# Two cars pushed out of 18th storey from Marina Towers into Chicago River



## CrazyCanuck (Oct 9, 2004)

http://www.youtube.com/watch?v=1VtZ5e0FhL8


----------



## I-275westcoastfl (Feb 15, 2005)

And remember kids, wear your seatbelts.


----------



## emutiny (Dec 29, 2005)

sweet, i hope that column is ok that was one hell of a blast.


----------



## megatower (Jun 24, 2006)

CrazyCanuck said:


> http://www.youtube.com/watch?v=1VtZ5e0FhL8


that's Cool, but not if that was my car :lol:


----------



## Nicholas.Navarro (Jul 8, 2006)

Where they shooting a scene for a movie?
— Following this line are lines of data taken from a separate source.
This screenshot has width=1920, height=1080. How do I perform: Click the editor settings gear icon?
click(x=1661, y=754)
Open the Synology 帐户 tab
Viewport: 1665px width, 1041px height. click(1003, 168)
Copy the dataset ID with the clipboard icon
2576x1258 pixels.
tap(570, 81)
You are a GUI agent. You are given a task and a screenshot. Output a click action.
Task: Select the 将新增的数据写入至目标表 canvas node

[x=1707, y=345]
If so what movie?


----------



## spyguy (Apr 16, 2005)

It was for a car insurance commercial.


----------



## Jay (Oct 7, 2004)

LOL, Brilliant! :lol: 


That must've been hard to get permission to do that!


----------



## 612Buddha (Jan 27, 2006)

megatower said:


> that's Cool, but not if that was my car :lol:


You'd seriously really care if you drove a Cutlass Classic?


----------



## columbusguy20 (Jun 2, 2005)

I bet this was for a Nationwide Insurance commercial!


----------



## bnk (Mar 25, 2006)

It was for Allstate insurance Co. You can see it here

http://www.allstate.com/landingpages/GENADV_marinatowers_Q107.aspx

or you could wait for the superbowl commercials.


----------